Appendix: Data Sources, Definitions, and Methodology

All cryptocurrency prices are denominated in USD unless otherwise noted.

We use two different in-house volatility indices in creating these reports:

1. 30-day historical volatility (HV) indices are calculated from daily snapshots over the relevant 30-day period using the formula:

30-Day HV Index = σ(Ln(P1/P0), Ln(P2/P1), …, Ln(P30/P29)) * √(365)

2. Daily historical volatility (HV) indices are calculated from 1440 snapshots over the relevant 24-hour period using the formula:

Daily HV Index = σ(Ln(P1/P0), Ln(P2/P1), …, Ln(P1440/P1439))* √(1440)

S&P 500 performance data are collected from Yahoo! Finance using GSPC (S&P 500 Index) data. Gold performance data are collected from Yahoo! Finance using XAU (Philadelphia Gold and Silver Index) data.

The cryptoasset data sources aggregated for crypto prices, correlations, and volatility indices presented and analyzed in this report are the following eight exchanges, the order-book data of which we collect and store in real time:

  • bitFlyer
  • Binance
  • Bitstamp
  • Bittrex
  • Coinbase
  • Gemini
  • itBit
  • Kraken

Our indices’ integration of data from multiple top liquidity providers offers a more holistic view of the crypto market’s minute-to-minute movement. There are two problems with looking to any single liquidity provider for marketwide data:

  1. Different liquidity providers experience widely varying trade volumes. For example: according to CoinMarketCap, Binance saw over $20 billion USD in trading volume in November 2018, whereas Bitstamp saw $2 billion USD in trading volume in that same time — an order-of-magnitude difference. Therefore, treating any single liquidity provider’s data as representative of the overall market is myopic.
  2. Liquidity providers routinely experience interruptions in data collection. For instance, virtually every exchange undergoes regularly scheduled maintenance at one point or another, at which point their order books are unavailable and they therefore have no market data to collect or report. At best, this can prevent analysts from getting a full picture of market performance; at worst, it can make it virtually impossible to build metrics such as historical volatility indices.

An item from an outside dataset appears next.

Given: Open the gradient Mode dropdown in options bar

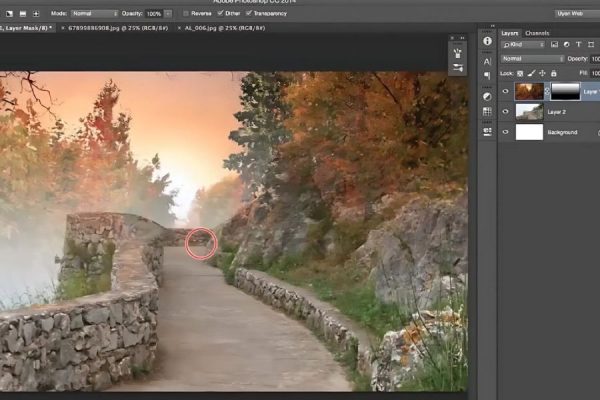Looking at the screenshot, I should (95, 14).
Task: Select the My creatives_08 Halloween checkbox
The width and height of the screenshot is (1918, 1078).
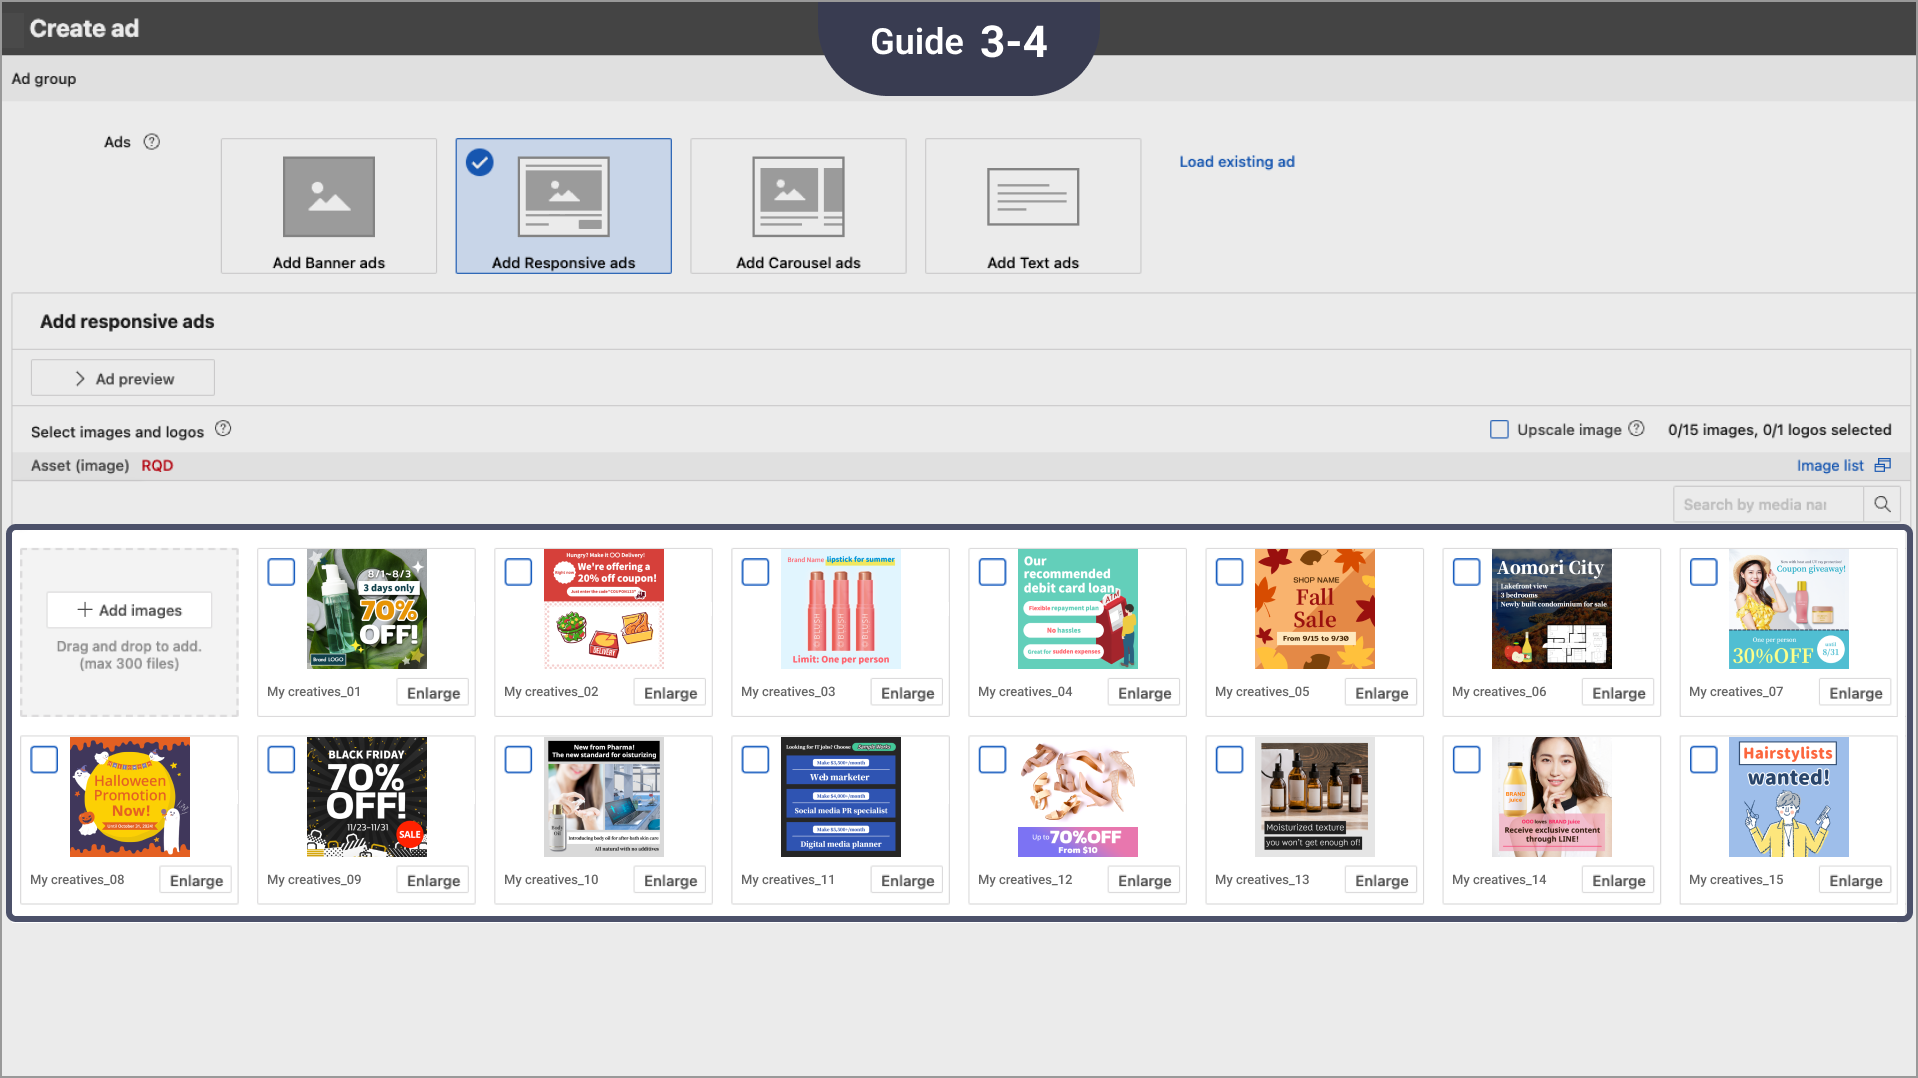Action: tap(44, 759)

Building volatility indices that collect real-time data from many distinct liquidity providers mitigates both of these problems: collecting and averaging data from different sources prevents any single source from having an outsized impact on our view of the market, and it also allows us to still have data for analysis even if one or two of those sources experience interruptions. We use five redundant data collection mechanisms for each exchange in order to ensure that our data collection will remain uninterrupted even in the event of multiple failures.